# so does anyone like the electric green tetras glo fish made?



## ElectricBlueJD (May 4, 2012)

Im thinking about doing a 55 gallon with 12 of the glofish, 12 neon tetras, and a pair of german rams  would this setup work? 
what could i add if this would be a good setup? no corys tho, ill be using gravel.
could i possibly add 4-6 upside down catfish?


----------



## redchigh (Jan 20, 2010)

Glo-fish are actually Danios. They would prefer a neutral-alkaline ph and hardness....

Also, are you dead-set on using gravel? Play sand is super cheap, and cories love it.


----------



## Sam Crow (Apr 20, 2012)

I think he is referring to these....










They are the Tetra variety (most you usually see are Danio).

I like these fish myself and may get a few in the future. Some dislike the genetically altered fish, and I respect that opinion. Since they were created for the purpose of monitoring pollution, and later sold to hobbyists, I have no problem with them being on the market. 

I've never kept German Rams, so I can't speak on the compatibility. I'm sure others here can better educate us on that. 

I'm planning a future Tetra tank, and I may add some of these to it.
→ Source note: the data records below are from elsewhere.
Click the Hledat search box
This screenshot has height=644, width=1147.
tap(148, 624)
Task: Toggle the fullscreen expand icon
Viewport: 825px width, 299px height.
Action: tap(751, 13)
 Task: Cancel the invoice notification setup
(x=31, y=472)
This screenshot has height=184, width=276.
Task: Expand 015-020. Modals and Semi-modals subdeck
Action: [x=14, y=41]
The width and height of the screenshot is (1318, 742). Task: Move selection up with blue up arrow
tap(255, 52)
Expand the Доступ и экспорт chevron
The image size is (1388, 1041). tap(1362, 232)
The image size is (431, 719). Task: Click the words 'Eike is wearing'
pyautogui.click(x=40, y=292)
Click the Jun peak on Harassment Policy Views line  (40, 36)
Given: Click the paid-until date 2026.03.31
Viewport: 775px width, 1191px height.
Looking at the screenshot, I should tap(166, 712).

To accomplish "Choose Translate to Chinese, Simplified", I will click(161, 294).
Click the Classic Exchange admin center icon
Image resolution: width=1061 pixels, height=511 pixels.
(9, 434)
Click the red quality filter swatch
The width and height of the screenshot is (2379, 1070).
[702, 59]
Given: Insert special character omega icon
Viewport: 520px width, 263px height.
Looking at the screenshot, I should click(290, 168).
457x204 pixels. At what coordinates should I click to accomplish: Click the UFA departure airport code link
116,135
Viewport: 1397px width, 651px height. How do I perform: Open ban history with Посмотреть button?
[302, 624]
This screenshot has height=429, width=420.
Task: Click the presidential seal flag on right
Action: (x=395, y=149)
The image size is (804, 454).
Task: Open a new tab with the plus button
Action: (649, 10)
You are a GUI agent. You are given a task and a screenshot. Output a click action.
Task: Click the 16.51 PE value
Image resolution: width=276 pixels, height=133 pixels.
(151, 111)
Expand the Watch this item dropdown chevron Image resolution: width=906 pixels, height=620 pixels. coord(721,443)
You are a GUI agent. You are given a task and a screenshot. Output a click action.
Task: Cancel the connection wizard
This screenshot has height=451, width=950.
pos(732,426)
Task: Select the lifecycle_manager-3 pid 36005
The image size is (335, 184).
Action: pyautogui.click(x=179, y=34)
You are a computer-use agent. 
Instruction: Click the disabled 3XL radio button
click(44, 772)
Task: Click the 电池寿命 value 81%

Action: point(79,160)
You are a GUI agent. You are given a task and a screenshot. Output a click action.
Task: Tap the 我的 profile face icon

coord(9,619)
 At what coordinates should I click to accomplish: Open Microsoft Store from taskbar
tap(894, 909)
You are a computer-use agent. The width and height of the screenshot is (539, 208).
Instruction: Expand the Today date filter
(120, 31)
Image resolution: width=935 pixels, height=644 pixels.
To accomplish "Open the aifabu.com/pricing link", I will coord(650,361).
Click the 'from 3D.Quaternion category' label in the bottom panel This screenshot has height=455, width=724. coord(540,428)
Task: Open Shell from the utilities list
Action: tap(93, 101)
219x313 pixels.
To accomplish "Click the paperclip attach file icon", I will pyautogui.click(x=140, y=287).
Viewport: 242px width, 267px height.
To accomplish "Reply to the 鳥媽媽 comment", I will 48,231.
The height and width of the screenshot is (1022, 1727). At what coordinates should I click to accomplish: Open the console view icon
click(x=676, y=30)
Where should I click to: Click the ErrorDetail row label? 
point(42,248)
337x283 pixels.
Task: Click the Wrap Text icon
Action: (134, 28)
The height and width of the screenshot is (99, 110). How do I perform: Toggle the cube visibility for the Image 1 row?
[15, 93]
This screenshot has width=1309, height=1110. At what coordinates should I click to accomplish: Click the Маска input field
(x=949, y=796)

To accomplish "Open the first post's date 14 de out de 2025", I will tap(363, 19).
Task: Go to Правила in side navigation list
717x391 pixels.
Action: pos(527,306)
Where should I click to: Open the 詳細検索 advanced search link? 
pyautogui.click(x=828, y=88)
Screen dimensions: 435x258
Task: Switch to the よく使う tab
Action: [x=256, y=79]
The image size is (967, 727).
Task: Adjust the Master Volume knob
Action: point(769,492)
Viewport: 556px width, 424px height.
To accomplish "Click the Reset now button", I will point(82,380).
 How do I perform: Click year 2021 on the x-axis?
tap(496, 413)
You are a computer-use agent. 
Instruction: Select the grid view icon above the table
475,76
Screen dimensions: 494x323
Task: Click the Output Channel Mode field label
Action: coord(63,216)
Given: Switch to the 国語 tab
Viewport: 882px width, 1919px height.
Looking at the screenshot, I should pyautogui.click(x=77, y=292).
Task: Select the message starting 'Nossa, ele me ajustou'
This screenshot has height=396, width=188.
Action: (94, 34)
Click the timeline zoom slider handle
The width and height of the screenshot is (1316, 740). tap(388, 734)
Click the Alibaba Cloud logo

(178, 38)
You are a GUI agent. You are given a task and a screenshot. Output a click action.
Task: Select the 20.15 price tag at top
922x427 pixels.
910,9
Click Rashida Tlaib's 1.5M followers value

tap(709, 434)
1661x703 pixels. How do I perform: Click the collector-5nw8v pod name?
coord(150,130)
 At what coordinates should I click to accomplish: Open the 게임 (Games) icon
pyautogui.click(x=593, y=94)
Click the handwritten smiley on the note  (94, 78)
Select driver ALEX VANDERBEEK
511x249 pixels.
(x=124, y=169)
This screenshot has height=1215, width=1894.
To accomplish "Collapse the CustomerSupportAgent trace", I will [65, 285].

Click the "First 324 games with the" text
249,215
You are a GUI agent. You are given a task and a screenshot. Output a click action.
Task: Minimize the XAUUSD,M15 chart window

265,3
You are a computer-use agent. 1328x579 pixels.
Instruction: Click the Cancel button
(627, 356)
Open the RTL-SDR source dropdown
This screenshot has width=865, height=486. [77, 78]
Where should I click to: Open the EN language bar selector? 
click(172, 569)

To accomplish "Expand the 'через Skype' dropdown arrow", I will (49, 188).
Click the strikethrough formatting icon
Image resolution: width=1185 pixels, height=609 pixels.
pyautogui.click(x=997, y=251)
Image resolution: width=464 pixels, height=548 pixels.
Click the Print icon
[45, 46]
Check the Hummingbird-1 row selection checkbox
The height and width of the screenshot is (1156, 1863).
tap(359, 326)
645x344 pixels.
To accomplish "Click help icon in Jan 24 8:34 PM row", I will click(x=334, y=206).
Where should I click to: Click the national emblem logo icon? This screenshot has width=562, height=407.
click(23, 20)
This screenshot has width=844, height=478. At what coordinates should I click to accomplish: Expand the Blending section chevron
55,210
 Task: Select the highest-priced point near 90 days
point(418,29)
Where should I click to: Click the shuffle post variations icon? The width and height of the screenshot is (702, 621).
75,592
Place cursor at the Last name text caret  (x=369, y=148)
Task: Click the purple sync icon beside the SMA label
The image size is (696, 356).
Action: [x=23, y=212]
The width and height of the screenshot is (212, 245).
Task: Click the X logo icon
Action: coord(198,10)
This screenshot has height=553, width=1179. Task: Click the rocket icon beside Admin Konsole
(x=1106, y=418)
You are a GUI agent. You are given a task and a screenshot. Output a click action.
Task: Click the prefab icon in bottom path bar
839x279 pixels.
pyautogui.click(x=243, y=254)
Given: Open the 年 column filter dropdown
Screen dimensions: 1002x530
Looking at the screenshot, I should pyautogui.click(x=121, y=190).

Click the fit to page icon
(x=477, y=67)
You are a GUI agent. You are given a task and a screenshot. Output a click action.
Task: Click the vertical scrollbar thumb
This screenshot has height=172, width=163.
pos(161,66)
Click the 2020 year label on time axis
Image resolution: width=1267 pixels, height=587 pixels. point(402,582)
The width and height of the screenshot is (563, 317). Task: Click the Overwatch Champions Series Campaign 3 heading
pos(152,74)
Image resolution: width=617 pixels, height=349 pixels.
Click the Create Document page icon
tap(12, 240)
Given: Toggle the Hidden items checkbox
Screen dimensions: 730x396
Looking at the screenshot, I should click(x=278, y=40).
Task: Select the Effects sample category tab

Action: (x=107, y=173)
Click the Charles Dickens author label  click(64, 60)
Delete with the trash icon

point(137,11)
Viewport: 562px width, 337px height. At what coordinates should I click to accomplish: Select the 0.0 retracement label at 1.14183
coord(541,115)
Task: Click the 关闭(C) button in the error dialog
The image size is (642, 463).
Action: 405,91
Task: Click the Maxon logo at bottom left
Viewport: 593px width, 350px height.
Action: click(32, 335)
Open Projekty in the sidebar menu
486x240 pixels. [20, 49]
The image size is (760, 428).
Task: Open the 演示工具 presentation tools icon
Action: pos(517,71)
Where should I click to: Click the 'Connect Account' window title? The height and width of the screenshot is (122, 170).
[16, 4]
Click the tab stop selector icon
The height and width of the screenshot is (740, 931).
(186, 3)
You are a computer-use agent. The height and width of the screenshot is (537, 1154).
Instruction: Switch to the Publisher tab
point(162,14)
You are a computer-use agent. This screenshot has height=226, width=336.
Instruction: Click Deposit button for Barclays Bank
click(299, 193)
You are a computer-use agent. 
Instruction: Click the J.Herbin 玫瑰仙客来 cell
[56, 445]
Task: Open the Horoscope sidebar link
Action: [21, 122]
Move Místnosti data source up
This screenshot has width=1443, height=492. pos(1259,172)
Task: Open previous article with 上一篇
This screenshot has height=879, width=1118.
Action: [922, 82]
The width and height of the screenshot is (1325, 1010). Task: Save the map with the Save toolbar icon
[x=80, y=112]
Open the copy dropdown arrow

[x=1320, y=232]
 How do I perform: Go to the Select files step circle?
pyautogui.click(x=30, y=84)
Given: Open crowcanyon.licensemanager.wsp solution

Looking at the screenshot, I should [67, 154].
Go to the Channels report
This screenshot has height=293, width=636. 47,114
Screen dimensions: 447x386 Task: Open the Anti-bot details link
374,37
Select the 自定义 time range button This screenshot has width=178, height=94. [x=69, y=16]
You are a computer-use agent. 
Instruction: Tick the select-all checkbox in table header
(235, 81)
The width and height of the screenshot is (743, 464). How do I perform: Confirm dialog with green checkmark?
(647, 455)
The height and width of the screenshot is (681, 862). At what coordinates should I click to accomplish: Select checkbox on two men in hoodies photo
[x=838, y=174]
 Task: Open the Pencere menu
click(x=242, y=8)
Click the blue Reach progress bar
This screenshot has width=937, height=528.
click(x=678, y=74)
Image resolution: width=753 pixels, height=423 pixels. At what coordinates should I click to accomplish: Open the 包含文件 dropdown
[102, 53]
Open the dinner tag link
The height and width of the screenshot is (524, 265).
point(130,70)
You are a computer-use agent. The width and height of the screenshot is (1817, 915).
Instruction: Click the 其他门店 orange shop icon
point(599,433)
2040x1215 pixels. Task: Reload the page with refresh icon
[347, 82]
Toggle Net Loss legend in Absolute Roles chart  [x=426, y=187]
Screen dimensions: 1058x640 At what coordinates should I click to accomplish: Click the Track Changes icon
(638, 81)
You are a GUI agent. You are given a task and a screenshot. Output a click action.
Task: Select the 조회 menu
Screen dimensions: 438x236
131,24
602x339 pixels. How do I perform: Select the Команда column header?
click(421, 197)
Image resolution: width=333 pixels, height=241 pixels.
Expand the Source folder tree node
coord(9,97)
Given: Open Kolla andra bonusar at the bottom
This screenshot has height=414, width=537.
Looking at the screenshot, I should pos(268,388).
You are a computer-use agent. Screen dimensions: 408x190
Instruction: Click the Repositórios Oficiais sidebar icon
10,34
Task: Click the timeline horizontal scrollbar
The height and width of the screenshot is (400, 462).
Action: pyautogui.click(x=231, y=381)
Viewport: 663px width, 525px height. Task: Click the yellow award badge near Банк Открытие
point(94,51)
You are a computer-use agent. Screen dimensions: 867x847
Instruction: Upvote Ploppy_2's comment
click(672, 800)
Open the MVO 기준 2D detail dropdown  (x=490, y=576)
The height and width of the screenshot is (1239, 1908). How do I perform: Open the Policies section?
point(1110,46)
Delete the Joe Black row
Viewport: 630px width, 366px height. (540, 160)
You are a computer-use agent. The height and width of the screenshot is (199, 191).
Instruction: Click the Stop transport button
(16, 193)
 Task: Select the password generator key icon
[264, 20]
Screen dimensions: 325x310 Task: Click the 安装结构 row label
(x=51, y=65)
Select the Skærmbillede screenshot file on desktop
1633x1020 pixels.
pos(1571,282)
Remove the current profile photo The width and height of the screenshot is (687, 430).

Still unsure.


----------



## Termato (Feb 21, 2012)

ElectricBlueJD said:


> Im thinking about doing a 55 gallon with 12 of the glofish, 12 neon tetras, and a pair of german rams  would this setup work?
> what could i add if this would be a good setup? no corys tho, ill be using gravel.
> could i possibly add 4-6 upside down catfish?


I would suggest against the German Rams unless you have kept them before.

It is better to start with the Bolivian Ram as they tolerate temperatures between 72-80 F. The German Ram likes 82-86 F which other tropical fish cannot be kept in.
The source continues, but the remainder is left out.